Dark/Light Mode

Populasi Susut, Prospek Ekonomi China Suram

Rabu, 18 Januari 2023 05:15 WIB
Inilah kepadatan di kawasan pejalan kaki di Distrik Huangpu, Shanghai, China. (Foto AFP via Times of Malta)
Inilah kepadatan di kawasan pejalan kaki di Distrik Huangpu, Shanghai, China. (Foto AFP via Times of Malta)

RM.id  Rakyat Merdeka - Untuk pertama kalinya, China mencatatkan penurunan populasi sejak 1961. Hal ini diproyeksi bakal membuat pertumbuhan ekonomi Negeri Tirai Bambu melambat.

Para ahli demografi domestik memperkirakan, penurunan populasi ini memperlambat ekonomi karena pendapatan turun dan utang Pemerintah meningkat. Termasuk melonjaknya biaya kesehatan dan kesejahteraan.

“Prospek demografis dan ekonomi China jauh lebih suram dari yang diperkirakan. China harus menyesuaikan kebijakan sosial, ekonomi, pertahanan dan luar negerinya,” kata ahli demografi Yi Fuxian kepada Xinhua.

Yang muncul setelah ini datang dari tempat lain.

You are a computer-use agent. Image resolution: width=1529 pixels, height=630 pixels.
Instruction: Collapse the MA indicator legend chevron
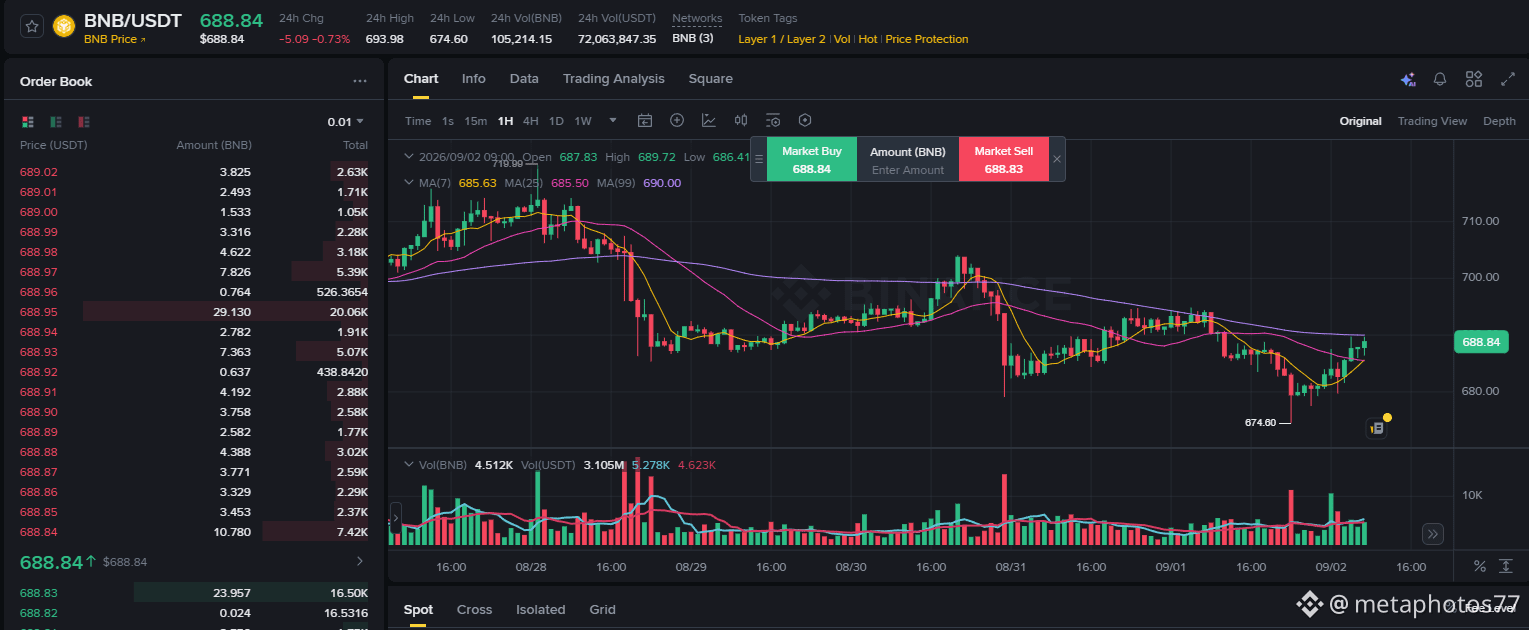pos(408,183)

Yi menambahkan, penyusutan tenaga kerja negara dan penurunan bobot manufaktur akan semakin memperburuk harga tinggi dan inflasi tinggi di Amerika Serikat dan Eropa.

Proses penurunan angka populasi China sebenarnya sudah dimulai sejak 2022. Biro Statistik Nasional China mengungkapkan, penduduk negara itu berjumlah 1,411 miliar jiwa pada akhir 2022. Jumlah itu menurun dibandingkan dengan populasi China pada tahun sebelumnya yang mencapai 1,412 miliar jiwa.

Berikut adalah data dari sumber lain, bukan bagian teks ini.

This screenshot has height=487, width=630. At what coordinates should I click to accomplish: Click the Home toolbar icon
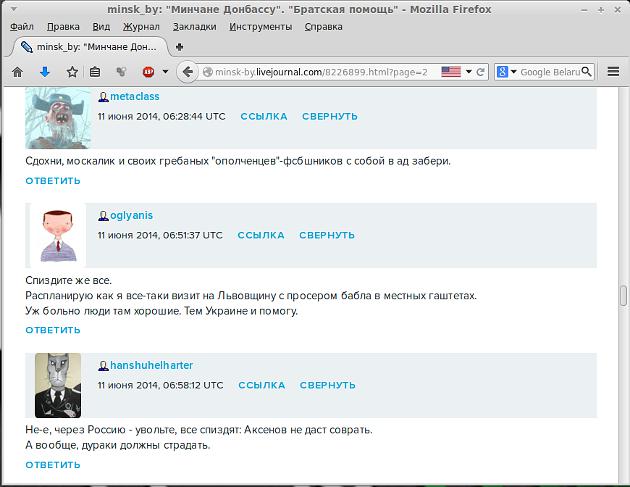[17, 72]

Baca juga : Perppu Cipta Kerja Untuk Kepentingan Ekonomi Jangka Panjang

Para analis pun memperkirakan, India bakal menjadi negara terpadat di dunia pada 2023 ini. Untuk diketahui, penduduk India saat ini telah mencapai 1,408 miliar jiwa.

Tingkat kelahiran di China pada 2022 adalah 6,77 kelahiran per 1.000 orang. Angka itu turun dibandingkan pada 2021 dengan 7,52 kelahiran per 1.000 orang dan menandai tingkat kelahiran terendah dalam statistik China.

China juga mencatat tingkat kematian tertinggi sejak 1976. Negara itu mencatat 7,37 kematian per 1.000 orang dibandingkan dengan tingkat kematian 7,18 per 1.000 orang pada 2021.

Perserikatan Bangsa Bangsa (PBB) juga menilai, dalam jangka panjang populasi China menyusut hingga 109 juta pada 2050, atau lebih dari tiga kali lipat dari perkiraan penurunan sebelumnya pada 2019.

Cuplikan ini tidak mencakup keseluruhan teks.